-------- EXERCISE DATA
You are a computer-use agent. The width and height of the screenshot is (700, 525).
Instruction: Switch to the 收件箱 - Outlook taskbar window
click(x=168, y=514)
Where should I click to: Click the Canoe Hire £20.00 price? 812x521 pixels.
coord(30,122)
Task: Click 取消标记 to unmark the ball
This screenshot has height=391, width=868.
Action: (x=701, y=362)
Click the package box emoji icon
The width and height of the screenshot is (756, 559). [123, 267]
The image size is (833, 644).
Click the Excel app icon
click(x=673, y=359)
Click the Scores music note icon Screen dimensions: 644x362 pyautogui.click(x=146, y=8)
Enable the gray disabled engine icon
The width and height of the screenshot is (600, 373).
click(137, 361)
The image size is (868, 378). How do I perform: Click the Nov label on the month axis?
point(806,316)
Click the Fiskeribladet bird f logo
----------------
-------- EXERCISE DATA
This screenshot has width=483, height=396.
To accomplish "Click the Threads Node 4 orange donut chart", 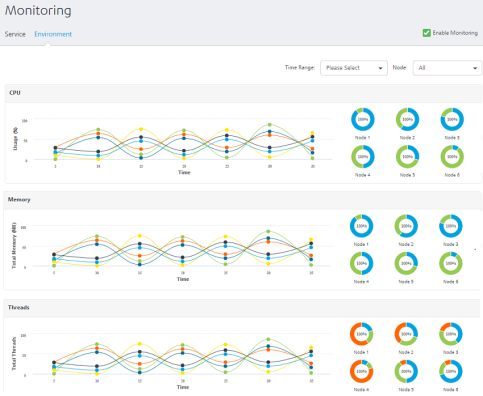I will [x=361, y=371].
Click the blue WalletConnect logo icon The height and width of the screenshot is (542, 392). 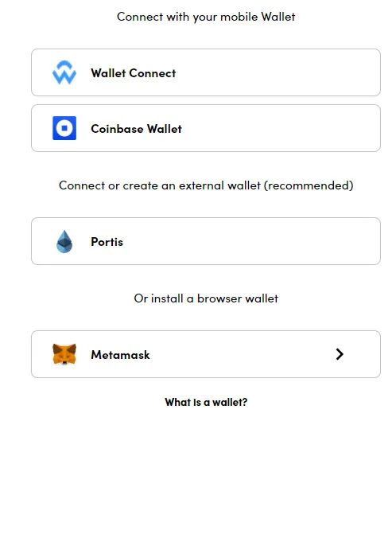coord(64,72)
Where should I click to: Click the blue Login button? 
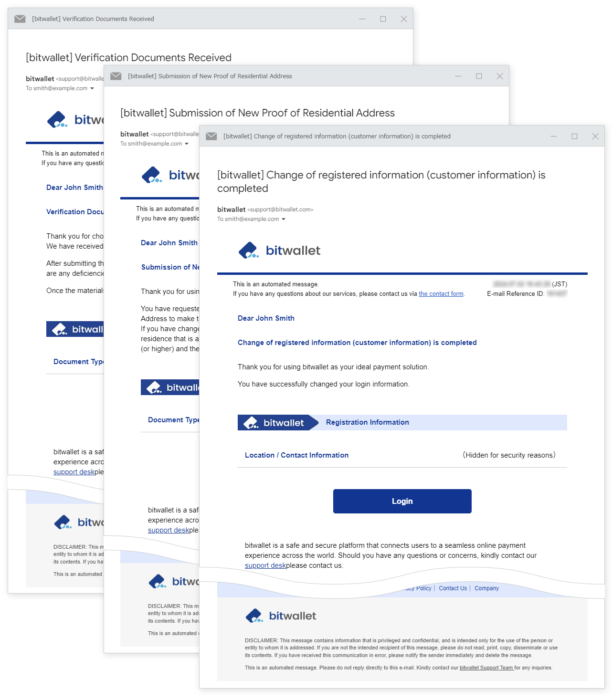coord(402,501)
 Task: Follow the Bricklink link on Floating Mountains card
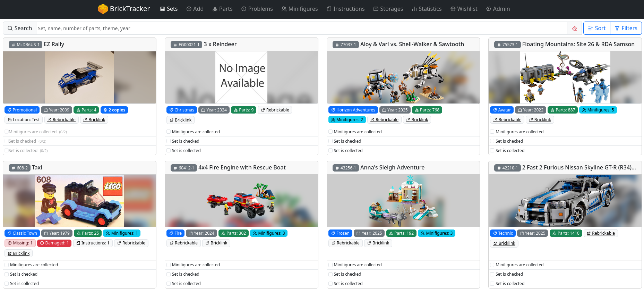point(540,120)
----------------
Could you set down, exactly as written, the lines above between the one holding "Click the package box emoji icon" and the one holding "Click the Fiskeribladet bird f logo", inclusive, and nothing more?

Click the package box emoji icon
The width and height of the screenshot is (756, 559). [123, 267]
The image size is (833, 644).
Click the Excel app icon
click(x=673, y=359)
Click the Scores music note icon Screen dimensions: 644x362 pyautogui.click(x=146, y=8)
Enable the gray disabled engine icon
The width and height of the screenshot is (600, 373).
click(137, 361)
The image size is (868, 378). How do I perform: Click the Nov label on the month axis?
point(806,316)
Click the Fiskeribladet bird f logo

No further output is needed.